The school library was her savior, and she found herself reading more and more, using books to escape her everyday life. In order to steer clear of Phil, she started to eat only at school, taking her lunch to hide away in a back alley between some storage sheds. She would sit and read, sharing what she had with a pair of mangy stray cats.
Now she also had to dodge the idiot boy and his parade of girls, because they were always looking for secluded spots on campus to grope each other in. She saw him with a different one every time, and the girls he discarded sometimes came looking for him, radiating an ugly jealous green or a pitiful depressed blue.
One day a red-haired girl passed right by her hiding place, looking around anxiously before storming off in greenish brown frustration. A few minutes later the boy swaggered up, glancing down the alley and spotting Cal where she sat reading. She looked down at her book, willing him to leave.
“Hey,” he called out, scaring the cats away.
Please don’t talk to me, please just keep walking, she thought. He was clearly trouble, and she really didn’t want anything more to do with him.
“Hey, I know you …” he said, coming closer.
She cringed, closing her book and packing her things up. “I don’t think so,” she said quietly.
“You’re the girl that was petting my dog.”
“Um … yeah,” she said, relieved. She got up to go, hoisting her heavy book bag over her shoulder with a grimace.
“How did you do it?” he asked.
“Do what?” She avoided looking up at him, arranging things in her overloaded bag.
“Get near him. He doesn’t like strangers. Most people are scared of him.”
She was suddenly angry, thinking about the poor whimpering dog. She snapped, “He gets scared too, you know. You shouldn’t leave him tied out there all night!” She stormed past him out of the alley, colliding with the girl that had come back looking for him.
“Hey! Watch where you’re going, you stupid hick!”
Cal’s binder toppled out of her bag and exploded on the ground, sending loose papers blowing in the breeze. She crouched down to gather her things, her eyes burning with frustration. She could hear the girl laughing at her as she scrambled to stack up the loose pages, lunging for the ones that blew out of her reach. Motorcycle boy was decent enough to chase down the other papers, retrieving them and coming back to hand them to her.
She was mortified, and when she reached up to take them her loose sleeve slid down her increasingly thin arm. His eyes flew open wide when he saw the twin scars on her forearm. She snatched the papers from him, stuffing them into her bag and pulling her sleeve back down hastily.
“It’s you … It was you.” he blurted out in disbelief.
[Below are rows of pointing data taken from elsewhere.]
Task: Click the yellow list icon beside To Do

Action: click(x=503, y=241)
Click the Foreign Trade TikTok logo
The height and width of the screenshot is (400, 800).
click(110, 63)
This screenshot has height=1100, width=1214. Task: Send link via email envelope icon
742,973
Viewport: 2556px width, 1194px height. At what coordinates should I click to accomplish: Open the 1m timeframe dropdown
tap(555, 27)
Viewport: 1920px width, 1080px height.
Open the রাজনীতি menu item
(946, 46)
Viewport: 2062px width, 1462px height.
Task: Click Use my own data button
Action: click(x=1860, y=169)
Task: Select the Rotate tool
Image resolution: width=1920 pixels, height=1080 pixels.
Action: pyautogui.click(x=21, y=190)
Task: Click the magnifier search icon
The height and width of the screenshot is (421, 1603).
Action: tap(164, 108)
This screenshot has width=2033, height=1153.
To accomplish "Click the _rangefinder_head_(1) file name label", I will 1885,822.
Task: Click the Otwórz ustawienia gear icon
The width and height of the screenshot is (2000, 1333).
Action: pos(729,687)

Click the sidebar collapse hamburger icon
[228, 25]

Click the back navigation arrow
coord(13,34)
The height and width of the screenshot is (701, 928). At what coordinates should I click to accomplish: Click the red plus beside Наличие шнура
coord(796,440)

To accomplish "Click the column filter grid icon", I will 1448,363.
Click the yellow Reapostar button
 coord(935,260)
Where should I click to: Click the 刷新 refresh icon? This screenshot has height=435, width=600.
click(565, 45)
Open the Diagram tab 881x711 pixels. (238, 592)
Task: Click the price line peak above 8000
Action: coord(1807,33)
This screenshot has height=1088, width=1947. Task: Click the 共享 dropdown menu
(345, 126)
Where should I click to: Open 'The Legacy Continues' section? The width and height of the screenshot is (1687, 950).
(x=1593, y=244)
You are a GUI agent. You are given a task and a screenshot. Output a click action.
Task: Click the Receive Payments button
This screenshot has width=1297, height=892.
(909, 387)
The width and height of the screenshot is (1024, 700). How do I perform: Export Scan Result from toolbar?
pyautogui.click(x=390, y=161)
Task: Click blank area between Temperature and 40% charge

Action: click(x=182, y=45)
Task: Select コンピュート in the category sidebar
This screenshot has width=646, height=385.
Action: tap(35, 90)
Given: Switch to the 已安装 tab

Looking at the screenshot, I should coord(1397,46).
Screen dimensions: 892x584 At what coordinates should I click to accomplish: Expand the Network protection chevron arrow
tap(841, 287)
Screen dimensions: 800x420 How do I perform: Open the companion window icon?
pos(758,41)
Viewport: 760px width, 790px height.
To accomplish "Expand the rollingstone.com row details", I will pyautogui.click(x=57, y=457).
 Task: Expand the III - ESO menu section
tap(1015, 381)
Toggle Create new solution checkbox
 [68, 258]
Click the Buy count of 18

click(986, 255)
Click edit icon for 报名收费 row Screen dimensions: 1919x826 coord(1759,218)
He could scarcely fathom that this was the fierce girl who had helped him out. He’d been able to think of nothing else for days, questioning if she was real, wondering how he could track her down. And now here she was–the weird new girl at school who dressed like a hobo and walked around with her head down, like she was afraid of her own shadow.
She reluctantly looked up at him, fighting back the tears that only made her eyes look even bigger than they already were. He stood there staring at them, struck dumb. One of her eyes was blue as the clearest sky, and the other one was the bright green of a new spring leaf. The colors were surprising, but there was something else. Instead of the fear he expected to see, there was sorrow.
She had the saddest eyes he’d ever seen.
Before he could say anything, the girl with the two different colored eyes sprang up gracefully as a doe and bounded away.
The redhead came up and took him by the arm. “Come on Cal. Let’s go.”